Markets remain in green on eco recovery hopes

Markets remain in green on eco recovery hopes

BSE Sensex settles 114.29 points higher while Nifty adds 40 pts

Mumbai: Equity indices ticked higher for the third session on the trot on Thursday as investors accumulated FMCG, auto and IT stocks amid gradual reopening of the economy.

After rallying over 370 points intra-day, the 30-share BSE Sensex settled 114.29 points or 0.37 per cent up at 30,932.90. Similarly, the broader NSE Nifty advanced 39.70 points, or 0.44 per cent, to 9,106.25.

Investors took heart from the gradual resumption of economic activities, including air and rail travel, though the underlying sentiment remains cautious amid the coronavirus pandemic, traders said. ITC was the top gainer in the Sensex pack, rallying 7.48 per cent, followed by Asian Paints, Hero MotoCorp, Maruti, Bajaj Auto, Sun Pharma, TCS and HCL Tech. On the other hand, IndusInd Bank, NTPC, Bajaj Finance, HDFC and L&T slipped up to 2.91 per cent.

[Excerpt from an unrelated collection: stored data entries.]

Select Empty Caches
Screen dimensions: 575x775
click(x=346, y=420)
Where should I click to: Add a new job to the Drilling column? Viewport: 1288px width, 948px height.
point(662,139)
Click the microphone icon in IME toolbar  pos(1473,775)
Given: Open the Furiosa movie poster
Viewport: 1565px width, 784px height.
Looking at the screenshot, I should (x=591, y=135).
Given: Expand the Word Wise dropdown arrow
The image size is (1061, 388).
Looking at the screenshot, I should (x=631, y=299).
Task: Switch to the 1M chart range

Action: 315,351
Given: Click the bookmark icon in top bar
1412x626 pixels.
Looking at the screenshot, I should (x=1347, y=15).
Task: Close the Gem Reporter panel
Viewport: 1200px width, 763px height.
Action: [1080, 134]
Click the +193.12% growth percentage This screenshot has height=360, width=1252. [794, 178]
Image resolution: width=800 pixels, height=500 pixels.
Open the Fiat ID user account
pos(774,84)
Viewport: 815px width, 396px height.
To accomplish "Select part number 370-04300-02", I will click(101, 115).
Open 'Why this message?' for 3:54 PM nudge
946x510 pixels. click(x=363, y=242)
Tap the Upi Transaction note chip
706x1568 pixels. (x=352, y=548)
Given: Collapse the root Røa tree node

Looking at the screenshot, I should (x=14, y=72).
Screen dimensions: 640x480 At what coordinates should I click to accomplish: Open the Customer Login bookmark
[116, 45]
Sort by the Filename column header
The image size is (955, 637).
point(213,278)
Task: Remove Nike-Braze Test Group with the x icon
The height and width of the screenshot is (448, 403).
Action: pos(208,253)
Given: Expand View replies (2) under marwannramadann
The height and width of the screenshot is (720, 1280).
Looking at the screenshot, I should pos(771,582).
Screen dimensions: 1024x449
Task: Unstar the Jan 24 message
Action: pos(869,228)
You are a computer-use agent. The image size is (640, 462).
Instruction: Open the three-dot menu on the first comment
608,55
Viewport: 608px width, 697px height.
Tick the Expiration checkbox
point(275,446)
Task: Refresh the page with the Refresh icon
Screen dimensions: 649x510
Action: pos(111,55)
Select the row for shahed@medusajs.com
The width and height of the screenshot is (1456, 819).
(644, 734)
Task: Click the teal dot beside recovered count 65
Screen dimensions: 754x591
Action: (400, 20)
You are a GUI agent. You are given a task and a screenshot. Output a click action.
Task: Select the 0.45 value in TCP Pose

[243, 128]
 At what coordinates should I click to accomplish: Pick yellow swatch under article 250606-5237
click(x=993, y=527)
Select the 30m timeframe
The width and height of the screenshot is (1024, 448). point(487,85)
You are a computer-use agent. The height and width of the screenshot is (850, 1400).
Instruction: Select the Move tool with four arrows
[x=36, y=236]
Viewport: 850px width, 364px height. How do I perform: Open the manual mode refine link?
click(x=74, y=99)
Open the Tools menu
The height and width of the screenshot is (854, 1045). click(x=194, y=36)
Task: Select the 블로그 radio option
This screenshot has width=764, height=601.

Buying was seen in frontline stocks of sectors like auto, IT, metals and FMCG as traders took note of gradual opening of the economy, raising hopes of economic recovery, said Narendra Solanki, Head- Equity Research (Fundamental), Anand Rathi. However, at the fag-end of the session, some selling was witnessed as negative global cues continued for the second straight day and traders booked profits as weekly expiry neared, leading to indices losing majority of the gains, he added.

Concerns over the long-term impact of Covid-19 and worsening China-US relations too kept investors on the edge, traders said.

BSE auto, metal, FMCG, IT, teck, oil and gas, healthcare and energy indices ended up to 2.45 per cent higher, while power, capital goods, finance and bankex finished with losses. The broader BSE midcap and smallcap indices spurted up to 0.76 per cent.

World equities were on the backfoot as weak macroeconomic data and US-China tensions sapped risk appetite. Bourses in Shanghai, Hong Kong and Tokyo ended in the red, while Seoul closed with gains. Stock exchanges in Europe were trading with significant losses in early deals.